Cleanlab Raises $25M to Wipe Out Generative AI Hallucinations
Enterprise AI data startup Cleanlab has raised $25 million in a Series A funding round led by Menlo Ventures and TQ Ventures. Cleanlab employs its automated data curation to spot and fix issues in datasets, including the large language models employed for generative AI functions like creating text and images.
Cleaning AI Models
Cleanlab offers clients a platform for combing through data in used for analytics, large language models, and other AI applications. Cleanlab’s technology is tuned to identifying and fixing issues in disorganized real-world data, boosting the reliability and utility of any applications derived from that data with far less need for expensive manual data cleansing. That includes recent additions to its features, like checking unreliable generative AI model outputs using its Trustworthy Language Model to score results based on reliability. You can see in the image above how the model spots a picture identified as a rooster that should be relabeled as a house finch instead. The tech extends to combing through text data for problems that may lead to inaccurate responses from a generative AI chatbot or bizarre and impossible details in an image generated through text-to-image engines like DALL-E or Stable Diffusion.
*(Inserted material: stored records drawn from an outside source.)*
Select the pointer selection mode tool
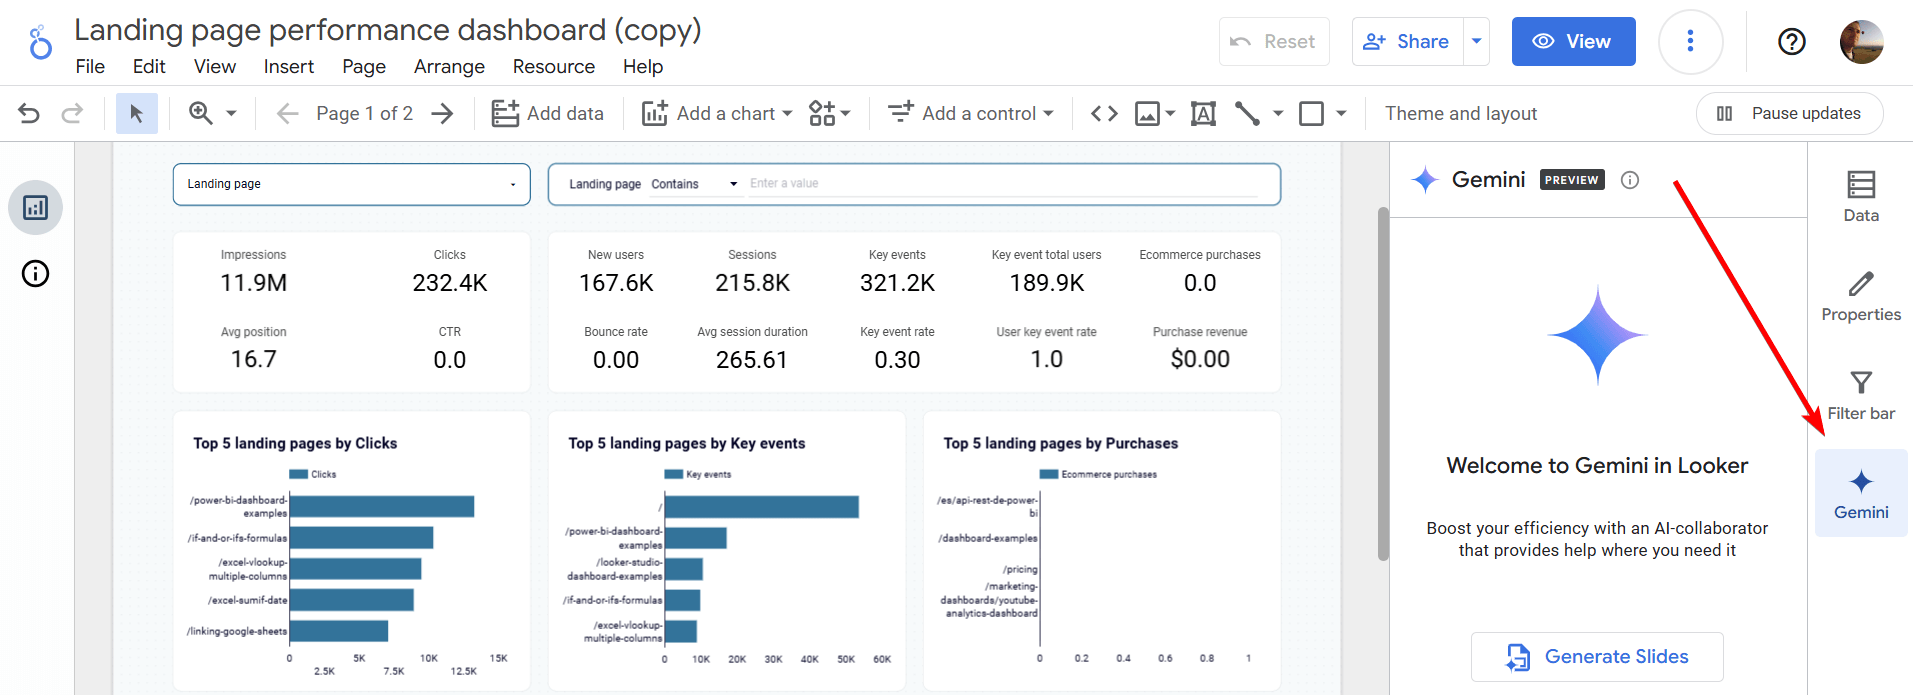1913x695 pixels. click(137, 113)
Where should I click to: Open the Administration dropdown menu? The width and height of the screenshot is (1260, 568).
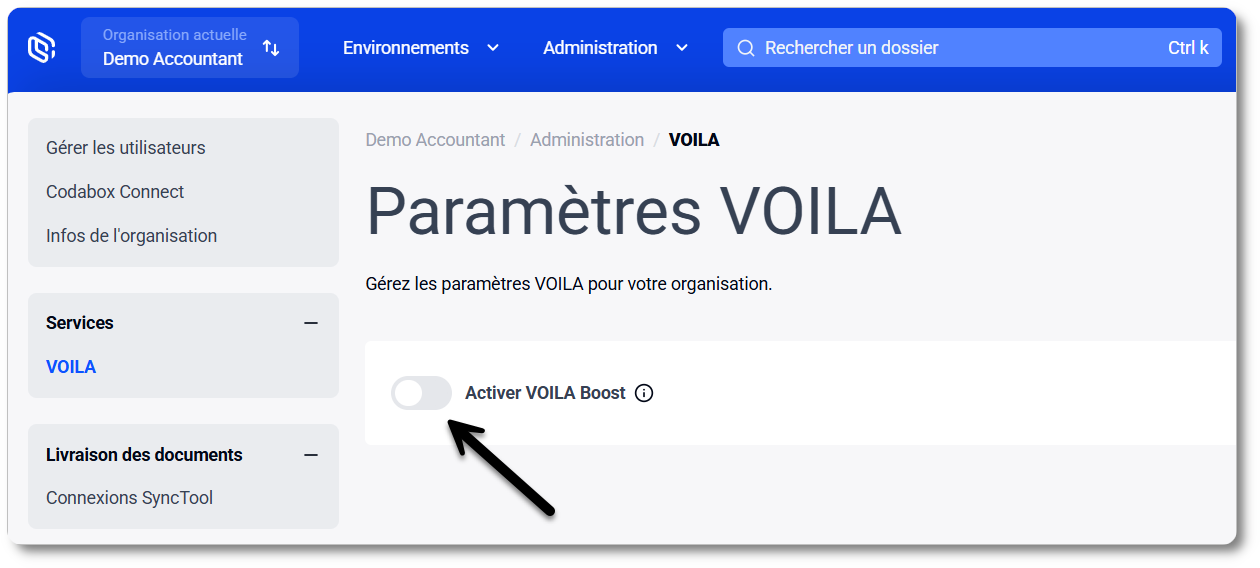(615, 48)
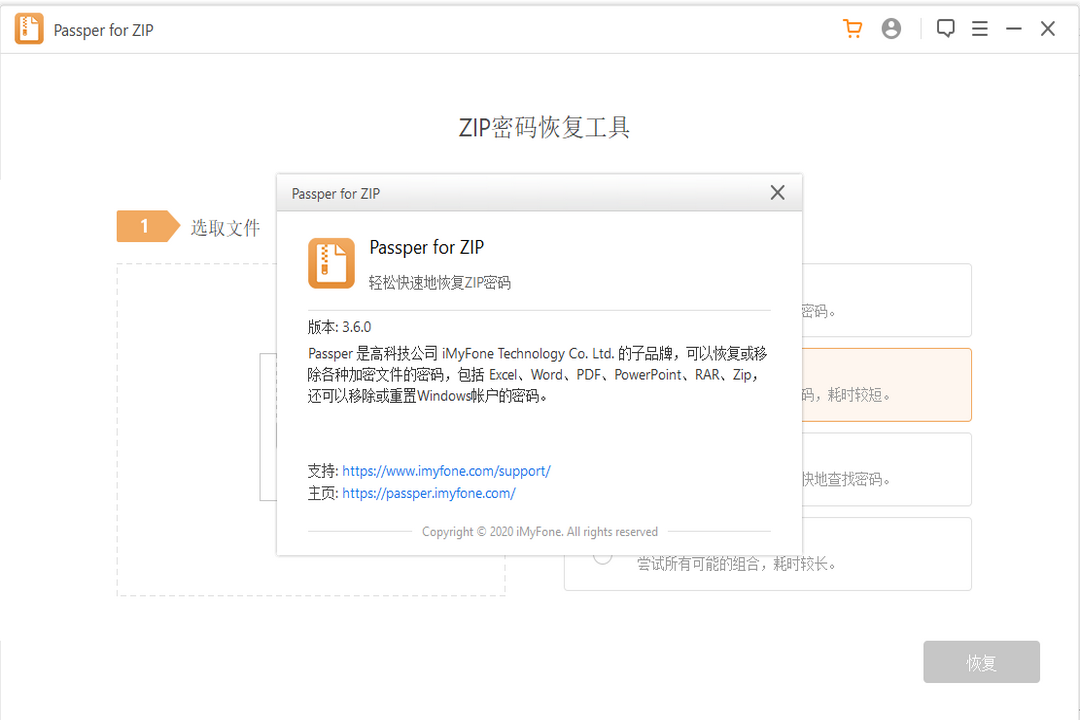The width and height of the screenshot is (1080, 720).
Task: Select the 尝试所有可能的组合 brute-force radio button
Action: pos(602,555)
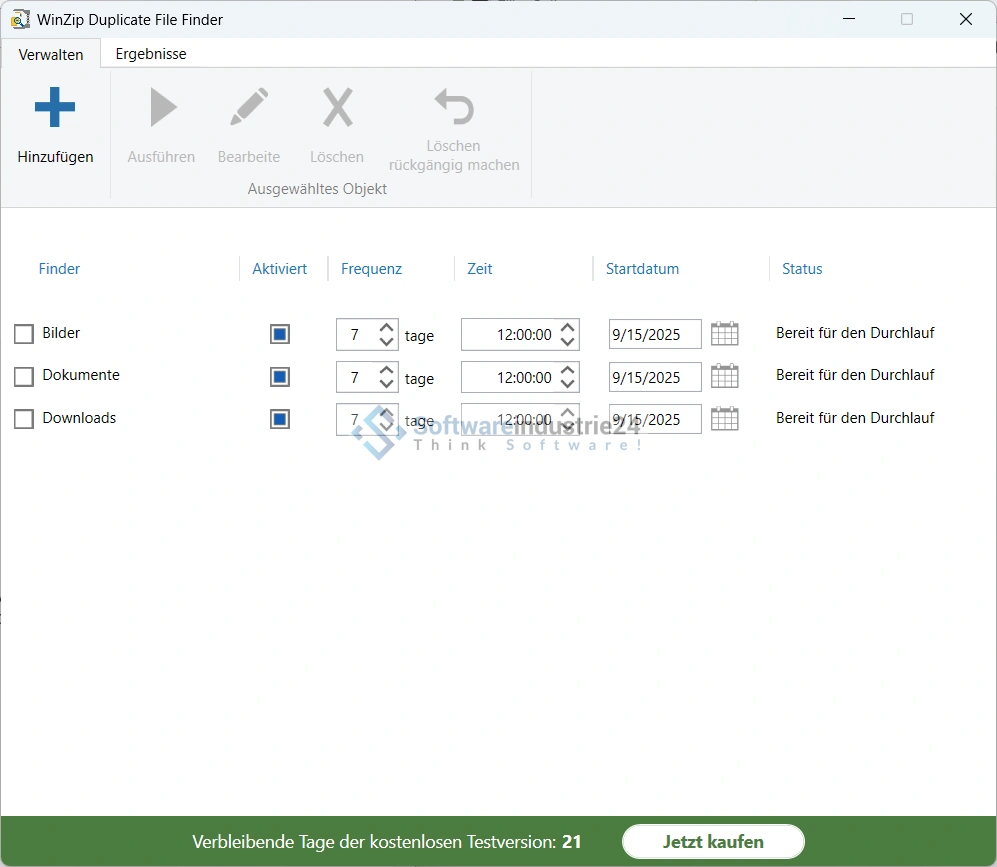Click the Dokumente time field 12:00:00
Viewport: 997px width, 867px height.
(510, 378)
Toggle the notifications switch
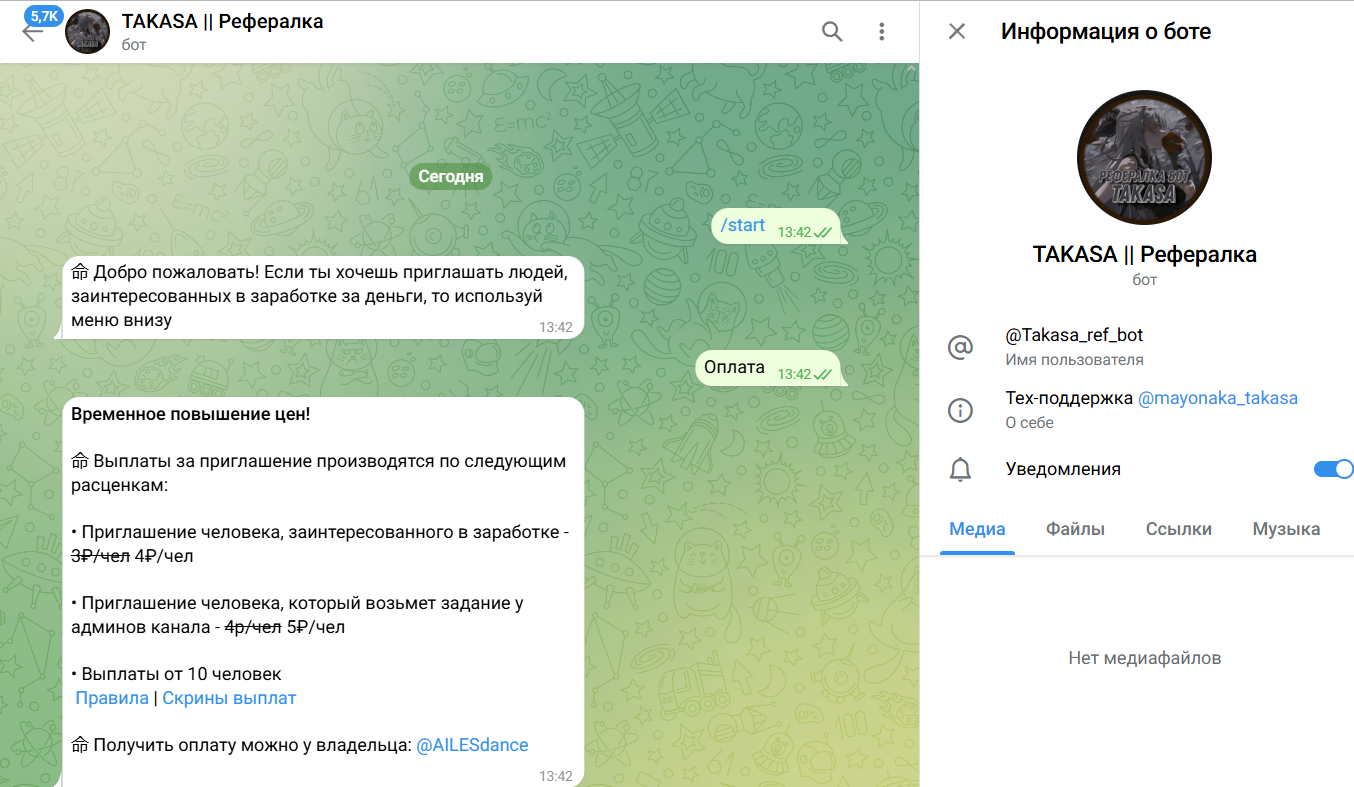The image size is (1354, 787). [1332, 469]
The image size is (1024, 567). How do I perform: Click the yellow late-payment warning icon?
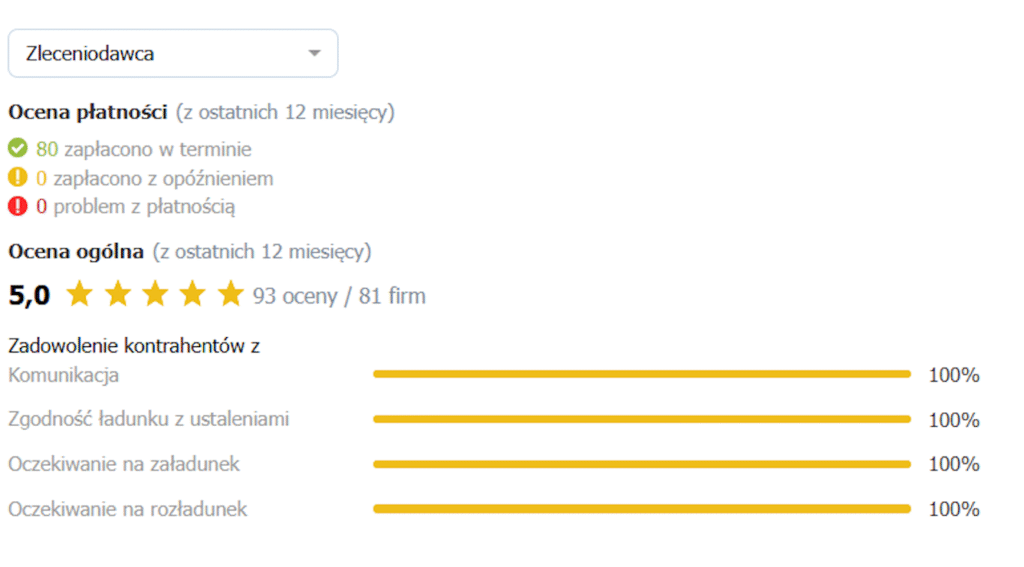(x=17, y=178)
“After working with companies like Microsoft and Tesla to get their AI-driven products to function better and helping MIT and Harvard detect cheating, it became clear that mislabeled and poorly curated data was the core issue behind these challenges,” Cleanlab CEO Curtis Northcutt explained. “It’s the culmination of over a decade of work to introduce Cleanlab Studio, which reimagines what AI and analytics can do for people and enterprises now that we can automate data curation and reliability.”
The new round of funding also brings in Databricks Ventures as a participant. The investment arm of Databricks getting involved comes after the data infrastructure giant fine-tuned an OpenAI Davinci LLM with Cleanlab and saw errors fall 37% while accuracy rose from 65% to 78% overall. Databricks recently raised $500 million at a $43 billion valuation, and the company is keen to widen its generative AI footprint after paying $1.3 billion to acquire LLM training and generative AI tool MosaicML. Databricks claims that merging MosaicML’s models with Databricks’ existing technology will drop the price for training and deploying LLMs from millions to thousands of dollars. Cleanlab may make that data a lot more useful.
Cleanlab has assisted in many major AI projects, claiming more than 10% of Fortune 500 companies as clients, with AWS, ByteDance, HuggingFace, Oracle, and Walmart among them. Google has also leveraged Cleanlab to scan and fix label errors in millions of speech samples in multiple languages, then used the improved data to train speech models.
“Cleanlab is well-designed, scalable and theoretically grounded: it accurately finds data errors, even on well-known and established datasets. After using it for a successful pilot project at Google, Cleanlab is now one of my go-to libraries for dataset cleanup.”